_ACTIVITY_. Give every entry again, unchanged, and leave its images out.

_INPUT_.
↓↓↓
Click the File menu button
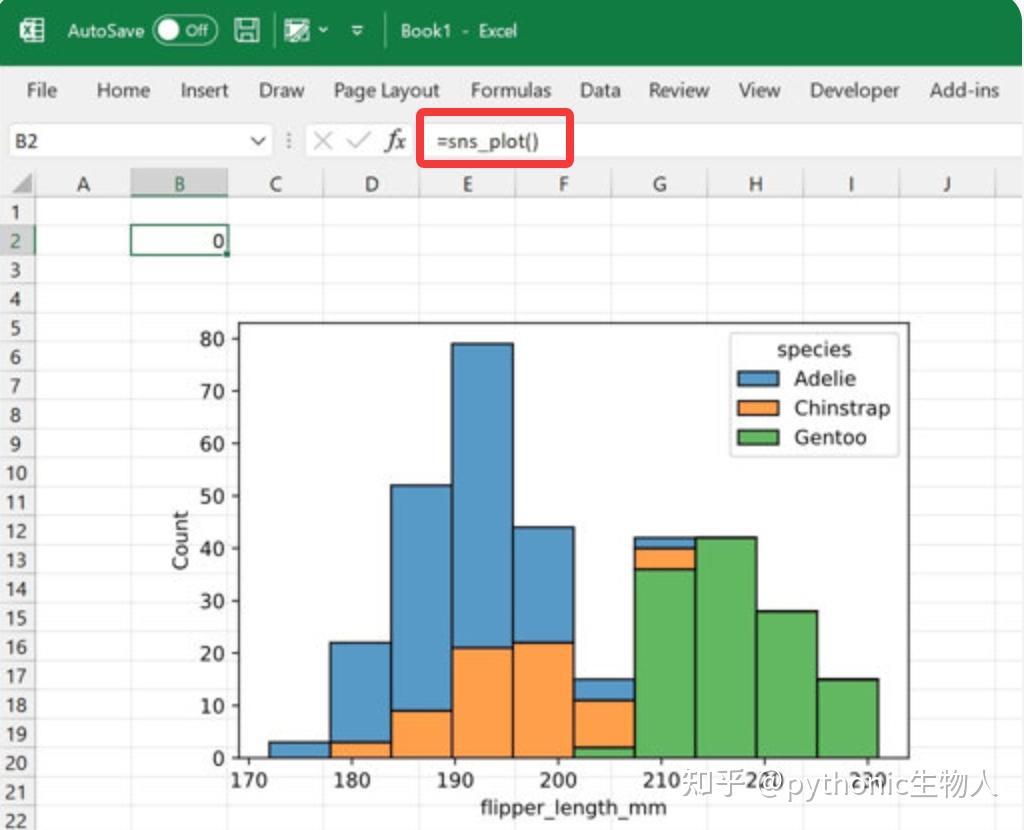 click(41, 90)
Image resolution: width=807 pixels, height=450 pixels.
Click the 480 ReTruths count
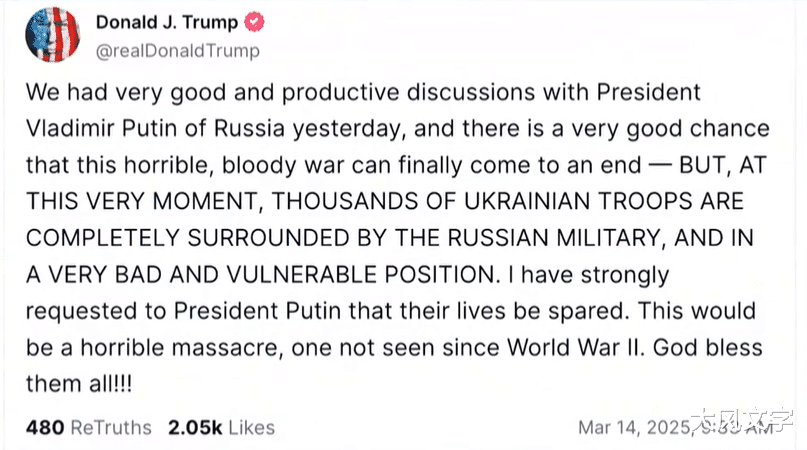click(x=88, y=427)
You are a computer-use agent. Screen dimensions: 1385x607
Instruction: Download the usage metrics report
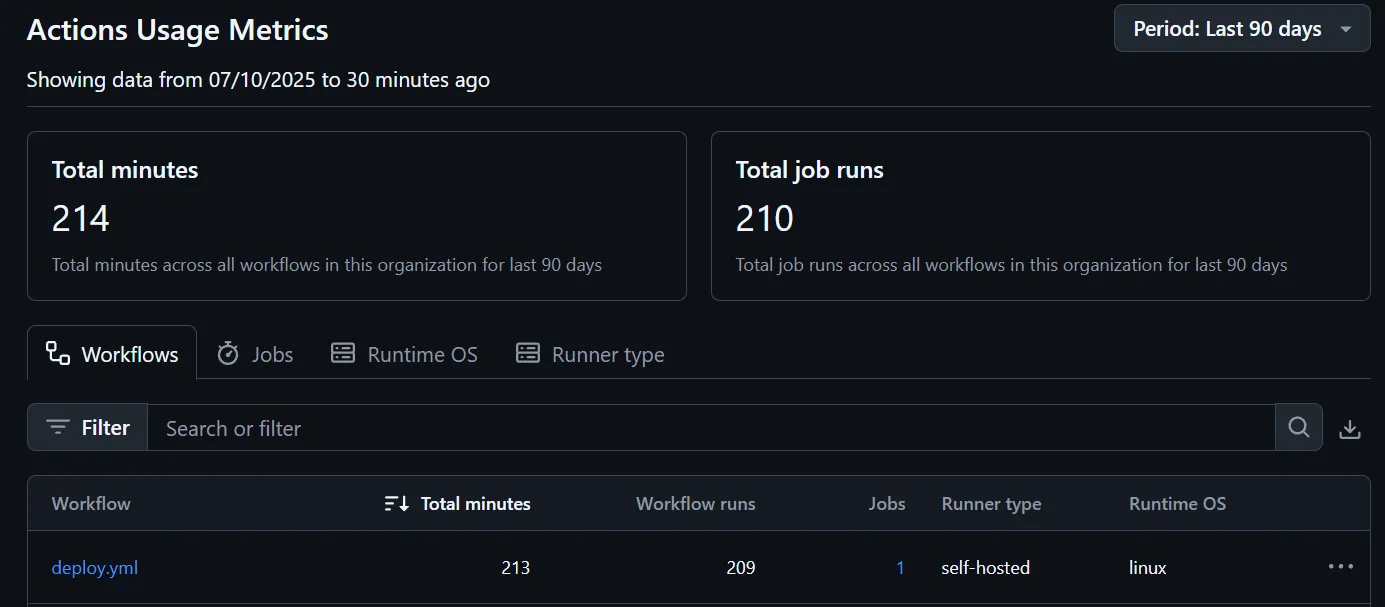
↑↑↑
_RESPONSE FOR THIS EXERCISE_.
Click the File menu button
 click(41, 90)
Image resolution: width=807 pixels, height=450 pixels.
Click the 480 ReTruths count
click(x=88, y=427)
You are a computer-use agent. Screen dimensions: 1385x607
Instruction: Download the usage metrics report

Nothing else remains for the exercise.